***** Data shown *****
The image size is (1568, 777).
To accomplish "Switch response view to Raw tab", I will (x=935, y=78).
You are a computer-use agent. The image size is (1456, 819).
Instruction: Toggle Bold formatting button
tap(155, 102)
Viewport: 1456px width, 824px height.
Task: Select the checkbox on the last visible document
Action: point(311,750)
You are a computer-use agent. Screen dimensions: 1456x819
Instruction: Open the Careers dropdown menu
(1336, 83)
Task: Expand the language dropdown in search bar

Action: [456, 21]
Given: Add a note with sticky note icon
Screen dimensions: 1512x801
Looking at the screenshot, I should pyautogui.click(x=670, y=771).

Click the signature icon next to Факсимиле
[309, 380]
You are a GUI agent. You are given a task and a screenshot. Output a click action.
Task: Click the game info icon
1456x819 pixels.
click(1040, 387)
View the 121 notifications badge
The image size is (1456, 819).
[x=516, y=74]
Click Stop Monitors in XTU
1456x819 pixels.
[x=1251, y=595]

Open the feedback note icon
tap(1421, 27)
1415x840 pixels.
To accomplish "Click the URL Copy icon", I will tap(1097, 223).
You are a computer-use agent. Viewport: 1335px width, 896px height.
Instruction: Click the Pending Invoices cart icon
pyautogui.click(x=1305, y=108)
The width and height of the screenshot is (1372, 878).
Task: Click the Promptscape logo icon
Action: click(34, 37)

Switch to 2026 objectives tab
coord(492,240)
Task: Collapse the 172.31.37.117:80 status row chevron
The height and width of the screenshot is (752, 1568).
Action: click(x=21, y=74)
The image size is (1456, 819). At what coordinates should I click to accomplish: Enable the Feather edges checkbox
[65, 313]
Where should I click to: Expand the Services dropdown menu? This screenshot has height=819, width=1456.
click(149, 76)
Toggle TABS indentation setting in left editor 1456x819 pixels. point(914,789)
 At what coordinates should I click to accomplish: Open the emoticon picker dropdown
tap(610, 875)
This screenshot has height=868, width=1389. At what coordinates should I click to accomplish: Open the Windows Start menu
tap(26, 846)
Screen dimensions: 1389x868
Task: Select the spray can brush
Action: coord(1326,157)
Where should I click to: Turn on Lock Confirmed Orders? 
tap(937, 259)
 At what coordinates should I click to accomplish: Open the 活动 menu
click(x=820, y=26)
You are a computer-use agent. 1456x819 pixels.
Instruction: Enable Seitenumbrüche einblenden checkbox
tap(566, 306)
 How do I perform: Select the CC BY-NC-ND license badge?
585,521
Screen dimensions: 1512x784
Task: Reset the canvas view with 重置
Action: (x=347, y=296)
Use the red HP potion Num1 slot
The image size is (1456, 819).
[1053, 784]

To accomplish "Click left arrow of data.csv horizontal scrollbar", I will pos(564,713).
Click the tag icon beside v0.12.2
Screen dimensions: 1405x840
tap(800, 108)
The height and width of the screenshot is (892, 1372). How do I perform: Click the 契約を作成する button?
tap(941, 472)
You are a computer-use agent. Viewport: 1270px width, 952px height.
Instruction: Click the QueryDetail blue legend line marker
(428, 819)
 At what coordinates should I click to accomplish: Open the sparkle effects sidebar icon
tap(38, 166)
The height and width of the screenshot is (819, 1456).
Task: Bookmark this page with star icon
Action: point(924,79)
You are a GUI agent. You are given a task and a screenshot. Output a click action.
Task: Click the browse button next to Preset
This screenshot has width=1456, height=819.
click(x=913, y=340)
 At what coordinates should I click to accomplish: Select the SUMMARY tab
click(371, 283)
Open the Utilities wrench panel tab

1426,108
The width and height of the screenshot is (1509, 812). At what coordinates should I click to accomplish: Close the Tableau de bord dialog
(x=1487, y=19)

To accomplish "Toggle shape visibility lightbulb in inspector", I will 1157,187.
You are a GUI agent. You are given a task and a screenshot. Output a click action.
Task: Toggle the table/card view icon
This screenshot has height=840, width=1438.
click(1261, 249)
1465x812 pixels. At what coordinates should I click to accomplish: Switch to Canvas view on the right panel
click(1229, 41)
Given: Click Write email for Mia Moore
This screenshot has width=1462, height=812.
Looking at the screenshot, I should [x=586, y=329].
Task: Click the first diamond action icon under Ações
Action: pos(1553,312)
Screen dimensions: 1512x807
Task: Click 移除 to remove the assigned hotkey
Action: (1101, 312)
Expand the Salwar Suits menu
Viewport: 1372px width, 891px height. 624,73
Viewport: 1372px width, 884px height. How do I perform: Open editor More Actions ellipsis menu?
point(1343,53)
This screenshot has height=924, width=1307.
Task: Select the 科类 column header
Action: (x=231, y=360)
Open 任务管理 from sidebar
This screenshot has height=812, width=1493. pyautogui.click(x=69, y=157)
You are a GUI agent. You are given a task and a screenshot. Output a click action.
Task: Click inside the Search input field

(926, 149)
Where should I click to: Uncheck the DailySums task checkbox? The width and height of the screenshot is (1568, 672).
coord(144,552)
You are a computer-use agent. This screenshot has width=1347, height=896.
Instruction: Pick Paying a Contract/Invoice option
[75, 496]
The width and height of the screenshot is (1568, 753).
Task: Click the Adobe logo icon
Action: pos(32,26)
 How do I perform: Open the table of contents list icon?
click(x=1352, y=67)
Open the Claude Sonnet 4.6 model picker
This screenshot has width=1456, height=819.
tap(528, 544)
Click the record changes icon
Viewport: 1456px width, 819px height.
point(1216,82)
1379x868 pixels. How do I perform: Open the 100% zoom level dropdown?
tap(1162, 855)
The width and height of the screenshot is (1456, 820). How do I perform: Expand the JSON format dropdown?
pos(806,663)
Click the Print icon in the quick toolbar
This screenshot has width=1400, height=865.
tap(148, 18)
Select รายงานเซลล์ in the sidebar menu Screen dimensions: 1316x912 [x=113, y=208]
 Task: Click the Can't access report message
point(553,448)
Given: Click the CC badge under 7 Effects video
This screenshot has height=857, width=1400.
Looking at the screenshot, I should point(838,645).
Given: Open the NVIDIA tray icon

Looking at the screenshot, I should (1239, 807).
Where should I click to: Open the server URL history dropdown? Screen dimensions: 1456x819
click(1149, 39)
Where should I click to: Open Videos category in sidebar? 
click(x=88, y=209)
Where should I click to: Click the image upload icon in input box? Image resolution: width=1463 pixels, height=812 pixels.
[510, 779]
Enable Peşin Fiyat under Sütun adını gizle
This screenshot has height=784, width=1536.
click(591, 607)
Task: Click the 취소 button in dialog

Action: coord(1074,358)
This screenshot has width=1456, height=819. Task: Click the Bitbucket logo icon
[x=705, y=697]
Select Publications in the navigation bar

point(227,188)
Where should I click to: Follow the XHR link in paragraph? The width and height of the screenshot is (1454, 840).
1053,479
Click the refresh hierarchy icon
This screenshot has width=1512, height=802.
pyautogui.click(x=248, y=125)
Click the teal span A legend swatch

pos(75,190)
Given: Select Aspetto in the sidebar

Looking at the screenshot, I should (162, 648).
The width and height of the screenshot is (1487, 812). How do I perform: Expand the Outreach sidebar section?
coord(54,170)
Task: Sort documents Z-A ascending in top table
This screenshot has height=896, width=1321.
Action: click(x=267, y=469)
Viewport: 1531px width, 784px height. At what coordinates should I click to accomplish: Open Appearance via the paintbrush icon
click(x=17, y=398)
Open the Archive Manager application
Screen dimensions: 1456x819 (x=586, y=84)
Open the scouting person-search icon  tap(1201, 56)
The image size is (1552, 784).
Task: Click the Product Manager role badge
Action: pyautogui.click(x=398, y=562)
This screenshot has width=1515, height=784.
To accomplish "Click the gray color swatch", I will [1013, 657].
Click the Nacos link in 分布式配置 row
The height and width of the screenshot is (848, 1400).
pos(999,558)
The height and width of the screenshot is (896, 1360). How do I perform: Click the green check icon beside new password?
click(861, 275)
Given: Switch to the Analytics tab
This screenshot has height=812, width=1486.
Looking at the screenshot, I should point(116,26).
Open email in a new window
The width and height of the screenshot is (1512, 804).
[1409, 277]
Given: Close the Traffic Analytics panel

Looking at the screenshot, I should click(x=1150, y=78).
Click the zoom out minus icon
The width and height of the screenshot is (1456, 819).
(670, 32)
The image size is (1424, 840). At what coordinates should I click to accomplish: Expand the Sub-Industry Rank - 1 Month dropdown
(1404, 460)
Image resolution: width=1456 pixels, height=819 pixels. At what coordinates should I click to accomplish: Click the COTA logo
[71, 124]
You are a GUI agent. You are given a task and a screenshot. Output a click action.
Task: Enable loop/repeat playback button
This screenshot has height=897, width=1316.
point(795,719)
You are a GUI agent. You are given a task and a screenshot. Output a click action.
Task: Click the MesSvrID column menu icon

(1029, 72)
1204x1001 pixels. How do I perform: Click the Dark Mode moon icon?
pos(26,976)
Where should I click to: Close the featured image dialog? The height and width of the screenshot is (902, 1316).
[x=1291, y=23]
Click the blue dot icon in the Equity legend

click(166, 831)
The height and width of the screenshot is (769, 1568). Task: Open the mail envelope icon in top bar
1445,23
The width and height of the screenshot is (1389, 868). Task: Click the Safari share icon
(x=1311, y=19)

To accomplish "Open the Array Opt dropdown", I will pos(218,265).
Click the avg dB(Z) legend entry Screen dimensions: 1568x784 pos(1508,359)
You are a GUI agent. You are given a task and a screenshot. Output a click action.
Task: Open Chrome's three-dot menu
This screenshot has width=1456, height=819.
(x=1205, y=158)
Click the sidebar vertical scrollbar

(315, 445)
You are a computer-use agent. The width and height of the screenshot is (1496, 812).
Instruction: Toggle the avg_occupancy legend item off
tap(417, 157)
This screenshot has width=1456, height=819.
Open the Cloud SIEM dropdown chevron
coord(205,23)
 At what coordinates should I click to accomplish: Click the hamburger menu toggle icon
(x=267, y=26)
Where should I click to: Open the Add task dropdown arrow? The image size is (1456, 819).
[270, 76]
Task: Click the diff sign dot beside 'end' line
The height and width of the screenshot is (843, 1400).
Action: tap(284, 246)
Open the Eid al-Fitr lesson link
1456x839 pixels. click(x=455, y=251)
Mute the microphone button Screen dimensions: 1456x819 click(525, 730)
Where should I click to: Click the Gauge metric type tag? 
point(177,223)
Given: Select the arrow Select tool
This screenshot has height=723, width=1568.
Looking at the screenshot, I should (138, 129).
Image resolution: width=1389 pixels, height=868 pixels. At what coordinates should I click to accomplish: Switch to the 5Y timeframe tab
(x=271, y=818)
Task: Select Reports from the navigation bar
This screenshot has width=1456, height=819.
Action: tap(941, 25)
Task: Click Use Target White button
*****
* **Aim of the exercise**: Note every line of the records that holds the word "computer", and copy it.

* **Answer to this exercise**:
You are a computer-use agent. The image size is (1456, 819).
You are a computer-use agent. Screen dimensions: 1456x819
You are a computer-use agent. Viewport: 1335px width, 896px height.
You are a computer-use agent. 1456x819 pixels.
You are a computer-use agent. Viewport: 1270px width, 952px height.
You are a computer-use agent. This screenshot has width=1347, height=896.
You are a computer-use agent. The width and height of the screenshot is (1496, 812).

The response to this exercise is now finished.